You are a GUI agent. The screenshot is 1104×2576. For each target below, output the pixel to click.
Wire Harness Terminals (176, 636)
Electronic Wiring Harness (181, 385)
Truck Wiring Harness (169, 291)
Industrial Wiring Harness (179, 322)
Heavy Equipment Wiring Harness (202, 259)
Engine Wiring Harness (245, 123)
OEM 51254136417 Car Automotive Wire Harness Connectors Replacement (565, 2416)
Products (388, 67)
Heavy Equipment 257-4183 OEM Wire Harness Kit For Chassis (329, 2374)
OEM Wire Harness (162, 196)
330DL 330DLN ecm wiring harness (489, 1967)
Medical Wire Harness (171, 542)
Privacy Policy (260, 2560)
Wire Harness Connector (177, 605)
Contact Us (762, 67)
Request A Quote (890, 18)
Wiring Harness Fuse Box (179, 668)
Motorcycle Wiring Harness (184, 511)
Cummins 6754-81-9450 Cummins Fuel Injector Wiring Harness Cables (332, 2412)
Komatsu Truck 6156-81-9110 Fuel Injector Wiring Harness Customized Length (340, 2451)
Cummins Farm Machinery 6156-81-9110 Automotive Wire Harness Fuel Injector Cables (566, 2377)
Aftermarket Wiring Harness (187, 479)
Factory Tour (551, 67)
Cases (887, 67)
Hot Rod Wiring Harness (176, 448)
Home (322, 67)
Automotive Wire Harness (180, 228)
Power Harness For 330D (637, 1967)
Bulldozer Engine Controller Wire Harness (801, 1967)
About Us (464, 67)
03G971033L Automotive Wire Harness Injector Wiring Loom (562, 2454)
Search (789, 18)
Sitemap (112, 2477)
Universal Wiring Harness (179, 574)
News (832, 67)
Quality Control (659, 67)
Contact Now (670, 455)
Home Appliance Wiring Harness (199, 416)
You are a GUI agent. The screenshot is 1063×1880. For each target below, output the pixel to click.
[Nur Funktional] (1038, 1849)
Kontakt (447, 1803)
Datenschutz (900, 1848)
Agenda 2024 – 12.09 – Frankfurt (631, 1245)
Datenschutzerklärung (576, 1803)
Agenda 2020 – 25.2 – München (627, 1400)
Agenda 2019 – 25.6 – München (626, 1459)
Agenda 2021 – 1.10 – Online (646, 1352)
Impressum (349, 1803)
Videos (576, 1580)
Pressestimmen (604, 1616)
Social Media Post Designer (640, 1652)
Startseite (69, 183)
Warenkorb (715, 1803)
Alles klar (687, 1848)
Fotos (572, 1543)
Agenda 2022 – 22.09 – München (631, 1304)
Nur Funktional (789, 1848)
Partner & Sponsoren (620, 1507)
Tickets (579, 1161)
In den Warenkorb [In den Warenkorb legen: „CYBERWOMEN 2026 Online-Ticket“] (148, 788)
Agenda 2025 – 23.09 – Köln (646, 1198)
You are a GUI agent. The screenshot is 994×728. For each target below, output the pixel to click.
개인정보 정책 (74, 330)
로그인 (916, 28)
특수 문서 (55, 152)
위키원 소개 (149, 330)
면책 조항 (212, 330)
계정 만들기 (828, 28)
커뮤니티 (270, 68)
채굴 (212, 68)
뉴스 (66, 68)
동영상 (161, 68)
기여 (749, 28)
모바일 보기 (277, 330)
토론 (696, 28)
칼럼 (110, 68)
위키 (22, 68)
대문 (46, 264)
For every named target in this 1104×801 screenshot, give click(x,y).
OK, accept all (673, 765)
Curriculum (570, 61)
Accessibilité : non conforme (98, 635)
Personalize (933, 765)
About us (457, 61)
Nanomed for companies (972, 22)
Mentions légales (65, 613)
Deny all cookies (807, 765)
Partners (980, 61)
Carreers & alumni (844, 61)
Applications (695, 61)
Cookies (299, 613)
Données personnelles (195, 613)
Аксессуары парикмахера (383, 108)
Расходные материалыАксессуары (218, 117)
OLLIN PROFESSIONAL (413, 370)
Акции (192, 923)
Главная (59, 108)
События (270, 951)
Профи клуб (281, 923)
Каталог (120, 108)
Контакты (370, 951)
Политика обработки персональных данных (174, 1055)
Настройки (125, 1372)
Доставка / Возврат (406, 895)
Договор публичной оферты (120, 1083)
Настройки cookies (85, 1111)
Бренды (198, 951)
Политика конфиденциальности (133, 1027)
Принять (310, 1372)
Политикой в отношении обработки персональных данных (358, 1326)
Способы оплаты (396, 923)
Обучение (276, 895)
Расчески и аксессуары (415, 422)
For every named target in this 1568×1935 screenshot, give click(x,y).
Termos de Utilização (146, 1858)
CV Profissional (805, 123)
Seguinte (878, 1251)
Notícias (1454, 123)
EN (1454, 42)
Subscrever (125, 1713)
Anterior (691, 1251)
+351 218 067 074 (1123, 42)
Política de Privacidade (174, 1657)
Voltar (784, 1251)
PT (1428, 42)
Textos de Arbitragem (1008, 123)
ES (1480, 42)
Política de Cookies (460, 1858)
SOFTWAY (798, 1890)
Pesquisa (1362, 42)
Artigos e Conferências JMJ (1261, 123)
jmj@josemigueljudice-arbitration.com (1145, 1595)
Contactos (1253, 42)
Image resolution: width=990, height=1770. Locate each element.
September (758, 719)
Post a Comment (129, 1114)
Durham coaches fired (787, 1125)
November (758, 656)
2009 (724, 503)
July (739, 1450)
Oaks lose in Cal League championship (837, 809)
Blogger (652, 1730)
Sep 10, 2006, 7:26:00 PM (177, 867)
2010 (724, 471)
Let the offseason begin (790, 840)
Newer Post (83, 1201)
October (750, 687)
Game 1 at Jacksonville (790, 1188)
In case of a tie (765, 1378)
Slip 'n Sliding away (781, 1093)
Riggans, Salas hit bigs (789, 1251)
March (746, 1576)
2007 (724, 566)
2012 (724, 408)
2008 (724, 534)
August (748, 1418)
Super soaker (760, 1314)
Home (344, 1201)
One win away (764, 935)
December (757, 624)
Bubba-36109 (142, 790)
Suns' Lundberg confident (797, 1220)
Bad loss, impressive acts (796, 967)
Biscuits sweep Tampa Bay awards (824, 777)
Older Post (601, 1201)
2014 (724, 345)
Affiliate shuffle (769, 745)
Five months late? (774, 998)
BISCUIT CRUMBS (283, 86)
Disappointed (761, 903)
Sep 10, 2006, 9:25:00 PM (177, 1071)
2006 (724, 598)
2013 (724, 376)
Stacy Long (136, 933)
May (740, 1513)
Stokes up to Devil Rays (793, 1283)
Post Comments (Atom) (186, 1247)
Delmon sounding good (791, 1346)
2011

++++++++

*PROBLEM REQUIREMENTS:* Rewrite all the entries above, substituting "Previous Post" for every "Older Post" and leaving everything else unchanged.

*TASK OUTPUT:*
You are a GUI agent. The screenshot is 1104×2576. For each target below, output the pixel to click.
Wire Harness Terminals (176, 636)
Electronic Wiring Harness (181, 385)
Truck Wiring Harness (169, 291)
Industrial Wiring Harness (179, 322)
Heavy Equipment Wiring Harness (202, 259)
Engine Wiring Harness (245, 123)
OEM 51254136417 Car Automotive Wire Harness Connectors Replacement (565, 2416)
Products (388, 67)
Heavy Equipment 257-4183 OEM Wire Harness Kit For Chassis (329, 2374)
OEM Wire Harness (162, 196)
330DL 330DLN ecm wiring harness (489, 1967)
Medical Wire Harness (171, 542)
Privacy Policy (260, 2560)
Wire Harness Connector (177, 605)
Contact Us (762, 67)
Request A Quote (890, 18)
Wiring Harness Fuse Box (179, 668)
Motorcycle Wiring Harness (184, 511)
Cummins 6754-81-9450 Cummins Fuel Injector Wiring Harness Cables (332, 2412)
Komatsu Truck 6156-81-9110 Fuel Injector Wiring Harness Customized Length (340, 2451)
Cummins Farm Machinery 6156-81-9110 Automotive Wire Harness Fuel Injector Cables (566, 2377)
Aftermarket Wiring Harness (187, 479)
Factory Tour (551, 67)
Cases (887, 67)
Hot Rod Wiring Harness (176, 448)
Home (322, 67)
Automotive Wire Harness (180, 228)
Power Harness For 330D (637, 1967)
Bulldozer Engine Controller Wire Harness (801, 1967)
About Us (464, 67)
03G971033L Automotive Wire Harness Injector Wiring Loom (562, 2454)
Search (789, 18)
Sitemap (112, 2477)
Universal Wiring Harness (179, 574)
News (832, 67)
Quality Control (659, 67)
Contact Now (670, 455)
Home Appliance Wiring Harness (199, 416)
You are a GUI agent. The screenshot is 1063×1880. For each target below, output the pixel to click.
[Nur Funktional] (1038, 1849)
Kontakt (447, 1803)
Datenschutz (900, 1848)
Agenda 2024 – 12.09 – Frankfurt (631, 1245)
Datenschutzerklärung (576, 1803)
Agenda 2020 – 25.2 – München (627, 1400)
Agenda 2019 – 25.6 – München (626, 1459)
Agenda 2021 – 1.10 – Online (646, 1352)
Impressum (349, 1803)
Videos (576, 1580)
Pressestimmen (604, 1616)
Social Media Post Designer (640, 1652)
Startseite (69, 183)
Warenkorb (715, 1803)
Alles klar (687, 1848)
Fotos (572, 1543)
Agenda 2022 – 22.09 – München (631, 1304)
Nur Funktional (789, 1848)
Partner & Sponsoren (620, 1507)
Tickets (579, 1161)
In den Warenkorb [In den Warenkorb legen: „CYBERWOMEN 2026 Online-Ticket“] (148, 788)
Agenda 2025 – 23.09 – Köln (646, 1198)
You are a GUI agent. The screenshot is 994×728. For each target below, output the pixel to click.
개인정보 정책 (74, 330)
로그인 (916, 28)
특수 문서 (55, 152)
위키원 소개 (149, 330)
면책 조항 (212, 330)
계정 만들기 (828, 28)
커뮤니티 (270, 68)
채굴 (212, 68)
뉴스 (66, 68)
동영상 (161, 68)
기여 (749, 28)
모바일 보기 (277, 330)
토론 (696, 28)
칼럼 (110, 68)
위키 (22, 68)
대문 (46, 264)
For every named target in this 1104×801 screenshot, give click(x,y).
OK, accept all (673, 765)
Curriculum (570, 61)
Accessibilité : non conforme (98, 635)
Personalize (933, 765)
About us (457, 61)
Nanomed for companies (972, 22)
Mentions légales (65, 613)
Deny all cookies (807, 765)
Partners (980, 61)
Carreers & alumni (844, 61)
Applications (695, 61)
Cookies (299, 613)
Données personnelles (195, 613)
Аксессуары парикмахера (383, 108)
Расходные материалыАксессуары (218, 117)
OLLIN PROFESSIONAL (413, 370)
Акции (192, 923)
Главная (59, 108)
События (270, 951)
Профи клуб (281, 923)
Каталог (120, 108)
Контакты (370, 951)
Политика обработки персональных данных (174, 1055)
Настройки (125, 1372)
Доставка / Возврат (406, 895)
Договор публичной оферты (120, 1083)
Настройки cookies (85, 1111)
Бренды (198, 951)
Политика конфиденциальности (133, 1027)
Принять (310, 1372)
Политикой в отношении обработки персональных данных (358, 1326)
Способы оплаты (396, 923)
Обучение (276, 895)
Расчески и аксессуары (415, 422)
For every named target in this 1568×1935 screenshot, give click(x,y).
Termos de Utilização (146, 1858)
CV Profissional (805, 123)
Seguinte (878, 1251)
Notícias (1454, 123)
EN (1454, 42)
Subscrever (125, 1713)
Anterior (691, 1251)
+351 218 067 074 (1123, 42)
Política de Privacidade (174, 1657)
Voltar (784, 1251)
PT (1428, 42)
Textos de Arbitragem (1008, 123)
ES (1480, 42)
Política de Cookies (460, 1858)
SOFTWAY (798, 1890)
Pesquisa (1362, 42)
Artigos e Conferências JMJ (1261, 123)
jmj@josemigueljudice-arbitration.com (1145, 1595)
Contactos (1253, 42)
Image resolution: width=990, height=1770. Locate each element.
September (758, 719)
Post a Comment (129, 1114)
Durham coaches fired (787, 1125)
November (758, 656)
2009 (724, 503)
July (739, 1450)
Oaks lose in Cal League championship (837, 809)
Blogger (652, 1730)
Sep 10, 2006, 7:26:00 PM (177, 867)
2010 (724, 471)
Let the offseason begin (790, 840)
Newer Post (83, 1201)
October (750, 687)
Game 1 at Jacksonville (790, 1188)
In case of a tie (765, 1378)
Slip 'n Sliding away (781, 1093)
Riggans, Salas hit bigs (789, 1251)
March (746, 1576)
2007 (724, 566)
2012 (724, 408)
2008 (724, 534)
August (748, 1418)
Super soaker (760, 1314)
Home (344, 1201)
One win away (764, 935)
December (757, 624)
Bubba-36109 (142, 790)
Suns' Lundberg confident (797, 1220)
Bad loss, impressive acts (796, 967)
Biscuits sweep Tampa Bay awards (824, 777)
Previous Post (601, 1201)
2014 (724, 345)
Affiliate shuffle (769, 745)
Five months late? (774, 998)
BISCUIT CRUMBS (283, 86)
Disappointed (761, 903)
Sep 10, 2006, 9:25:00 PM (177, 1071)
2006 (724, 598)
2013 (724, 376)
Stacy Long (136, 933)
May (740, 1513)
Stokes up to Devil Rays (793, 1283)
Post Comments (Atom) (186, 1247)
Delmon sounding good (791, 1346)
2011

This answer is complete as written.